L’HOMME QUI NE VOULAIT PAS TRAHIR
Sirous et Fatemeh venaient de passer le portique à l’aéroport JFK, à New York, ce 21 juin 2017. Aucun problème, finalement. Il leur avait fallu deux ans pour obtenir ce visa pour les États-Unis qui leur permettait de rendre visite à leurs enfants. Bizarrement, c’était au moment même où le président Donald Trump claironnait qu’il venait d’interdire les séjours des ressortissants iraniens que le consulat américain de Dubaï les avait appelés pour leur annoncer la bonne nouvelle.

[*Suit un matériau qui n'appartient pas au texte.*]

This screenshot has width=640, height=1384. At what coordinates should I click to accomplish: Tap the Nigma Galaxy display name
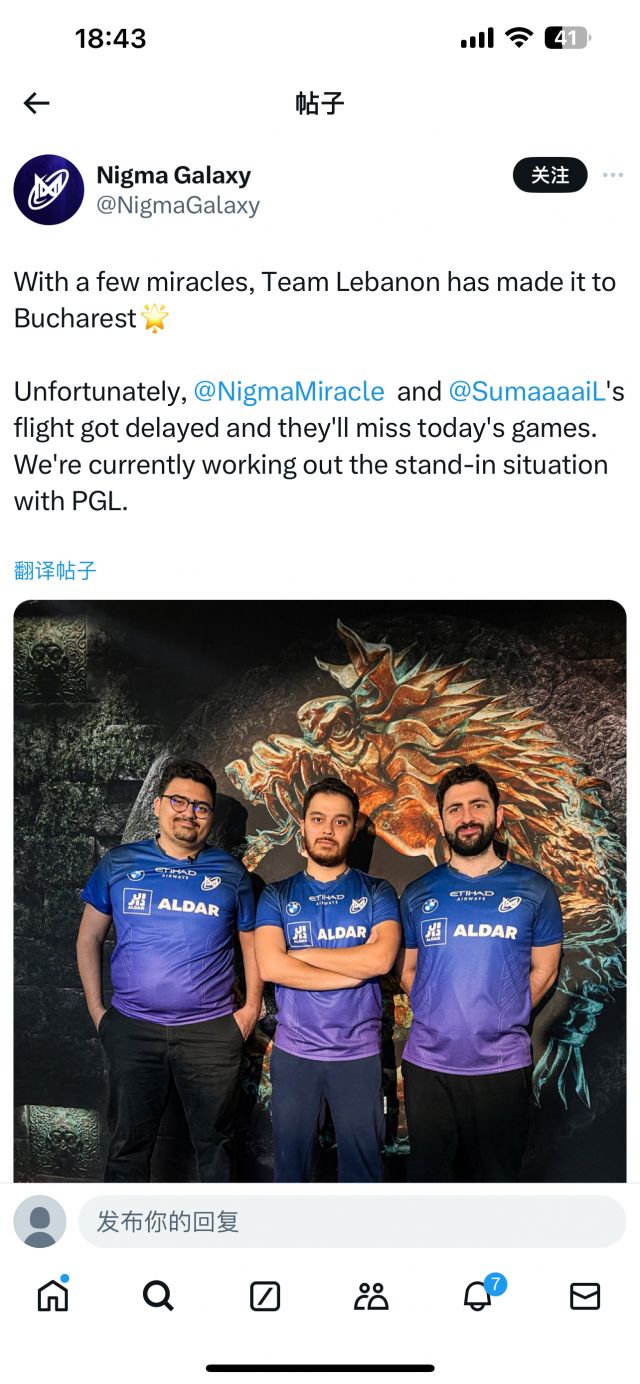pyautogui.click(x=173, y=175)
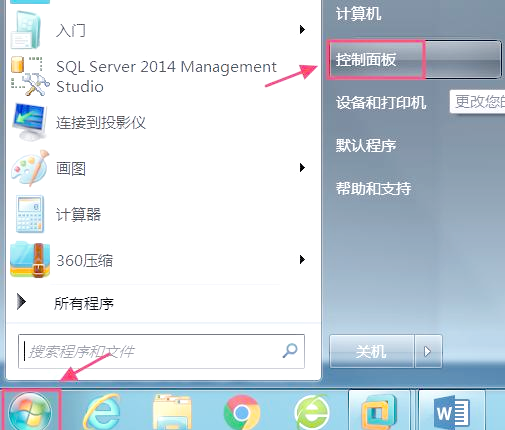Screen dimensions: 505x430
Task: Click the Windows Start orb
Action: point(30,411)
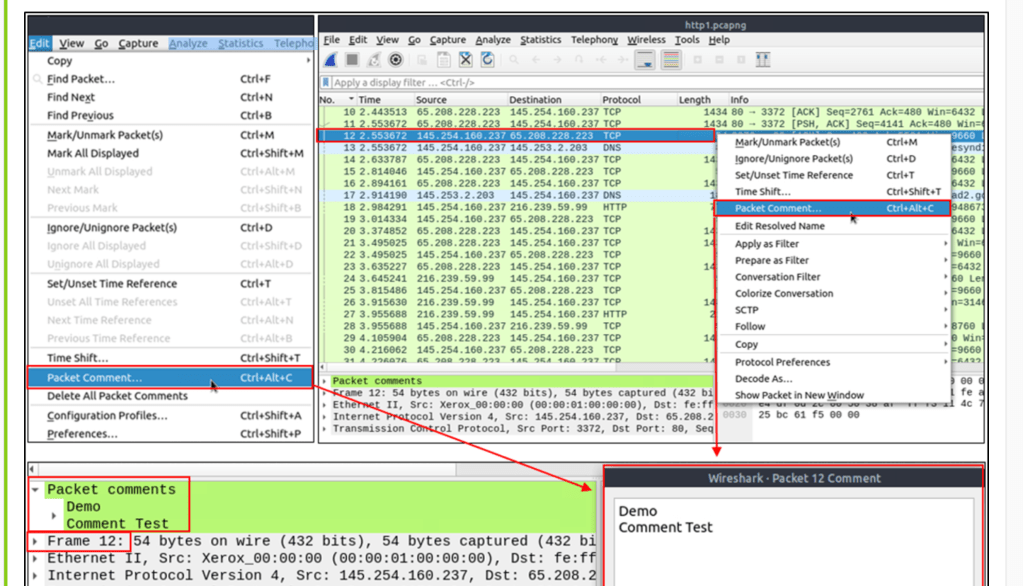The width and height of the screenshot is (1023, 586).
Task: Collapse the Packet comments tree node
Action: click(36, 490)
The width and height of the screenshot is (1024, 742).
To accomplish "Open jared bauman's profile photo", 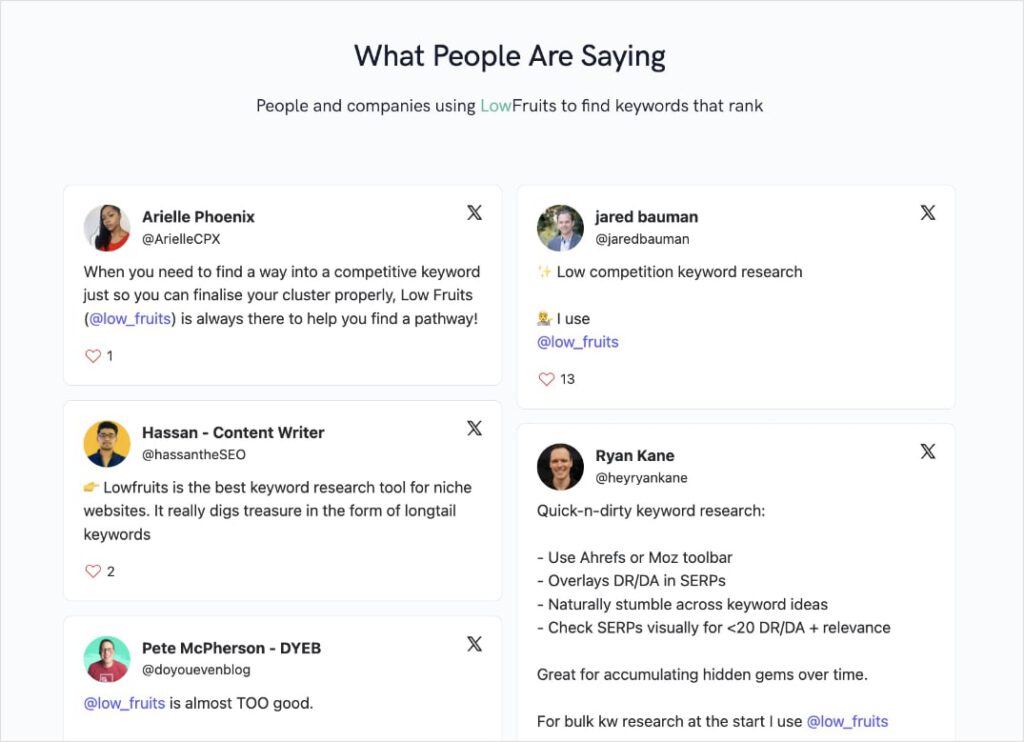I will point(560,228).
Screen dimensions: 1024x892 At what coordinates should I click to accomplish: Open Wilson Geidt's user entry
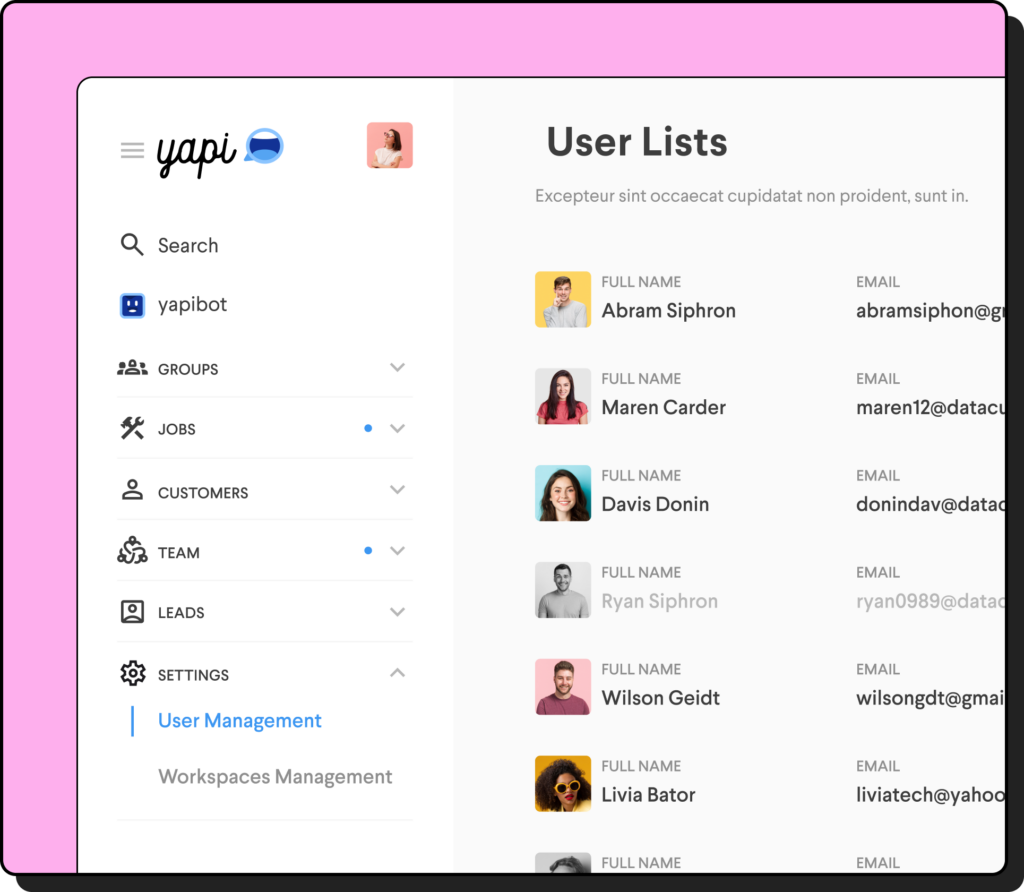click(660, 698)
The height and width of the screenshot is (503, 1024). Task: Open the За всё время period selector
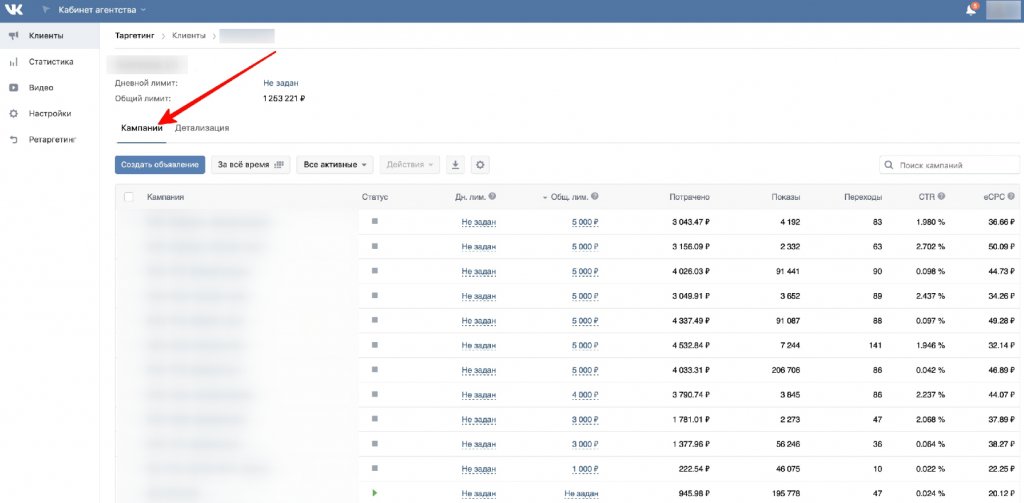tap(250, 164)
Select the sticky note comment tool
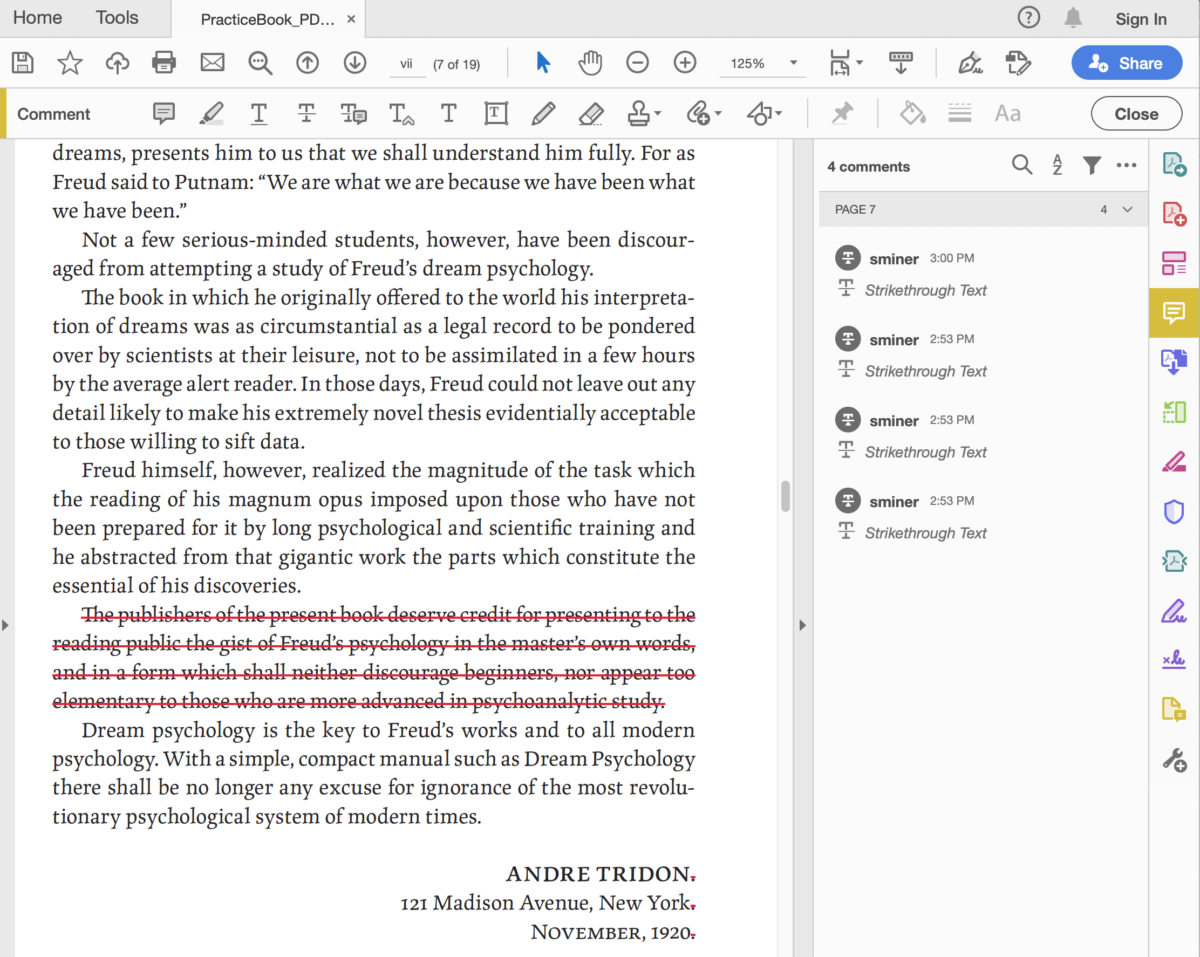The height and width of the screenshot is (957, 1200). [x=163, y=113]
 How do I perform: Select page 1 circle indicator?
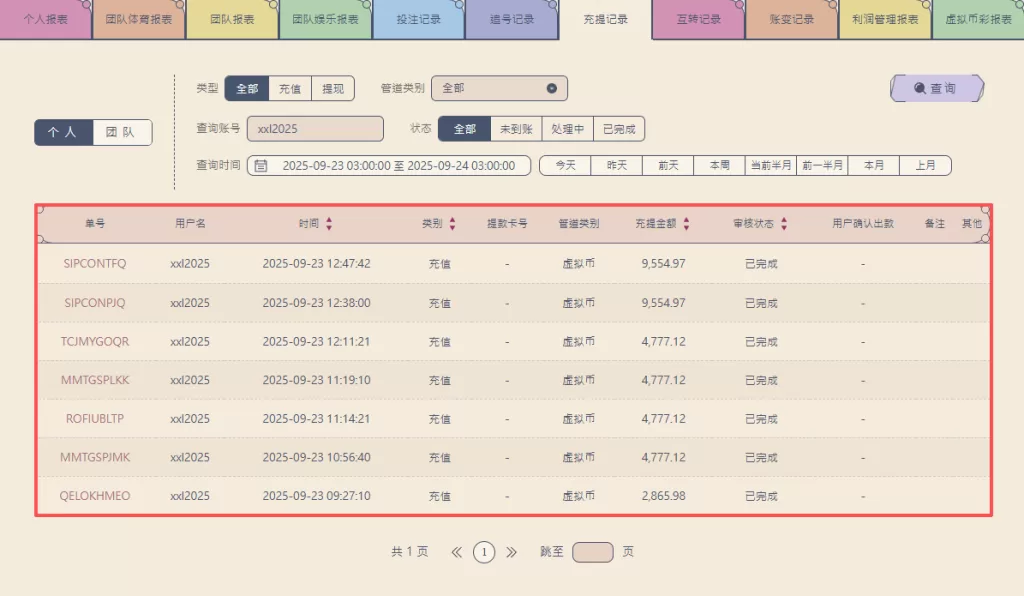(x=484, y=552)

Sirous Asgari, 56 ans, professeur à l’université de technologie Sharif à Téhéran, considérait les États-Unis comme sa seconde patrie. Dans les années 1990, il avait passé son doctorat à Philadelphie. Sa fille Sara était née là-bas, ce qui faisait d’elle une citoyenne américaine. Ses deux aînés, Mohammad et Zahra, y avaient fait des études universitaires et ils étaient finalement restés. Certains de ses propres étudiants y travaillaient désormais dans des laboratoires de pointe et ses recherches le menaient de temps en temps à Cleveland.
« Avec un stylo, on peut aussi bien écrire une lettre d’amour que le mode d’emploi d’une bombe. Le problème, ce n’est pas le stylo. »
SIROUS ASGARI
Pourtant, avant que le couple ne s’égaye dans l’aéroport, deux fonctionnaires s’approchèrent de lui. Ils conduisirent rapidement Sirous et Fatemeh dans une pièce discrète où une cohorte d’hommes du FBI les attendaient : Sirous était en état d’arrestation ! Les agents lui tendirent un acte d’accusation de douze pages. Il y était accusé de vol de secrets commerciaux, de fraude au visa et de onze autres charges. Son séjour à l’université Case Western Reserve (là où a eu lieu le premier débat Biden-Trump en septembre), quatre ans plus tôt, était présenté comme le cœur d’un plan qu’il aurait ourdi pour dérober des secrets à un fabricant de soupapes local pour en faire profiter son pays. Leurs preuves, pouvait-on encore y lire, avaient été accumulées au cours de cinq ans d’interceptions électroniques : ses e-mails avaient été enregistrés avant, pendant et après le séjour en question. Il encourait une longue peine de prison. Dans la confusion, Sirous ne s’aperçut même pas que personne n’avait tamponné son visa ni ne lui avait rendu son passeport.
Pour le scientifique iranien, tout cela ressemblait à un absurde roman d’espionnage : les processus étudiés à Case Western étaient bien connus des spécialistes des matériaux comme lui ; il ne s’agissait pas du tout de secrets commerciaux.
« Si vous tenez à me poursuivre, leur dit-il, vous allez perdre.
– Nous n’avons jamais perdu.
– Eh bien, ce sera une première. »
À aucun moment, il n’avait envisagé ses voyages aux États-Unis au prisme des tensions avec l’Iran. Que des frontières et des intrigues diplomatiques puissent interférer dans les échanges intellectuels de la communauté scientifique lui semblait contre-nature. Il n’en avait pas conscience, mais un piège venait de se refermer sur lui.
La nuit suivante, Fatemeh rentra chez son fils Mohammad tandis que Sirous resta sous la garde de deux agents dans un hôtel. Puis, au matin, les policiers le conduisirent à Cleveland où le tribunal fédéral le mit en examen et décida de son incarcération immédiate dans une prison de haute sécurité.
Le FBI avait quelques raisons de s’intéresser à Sirous Asgari. L’université Sharif était à la pointe de la technologie.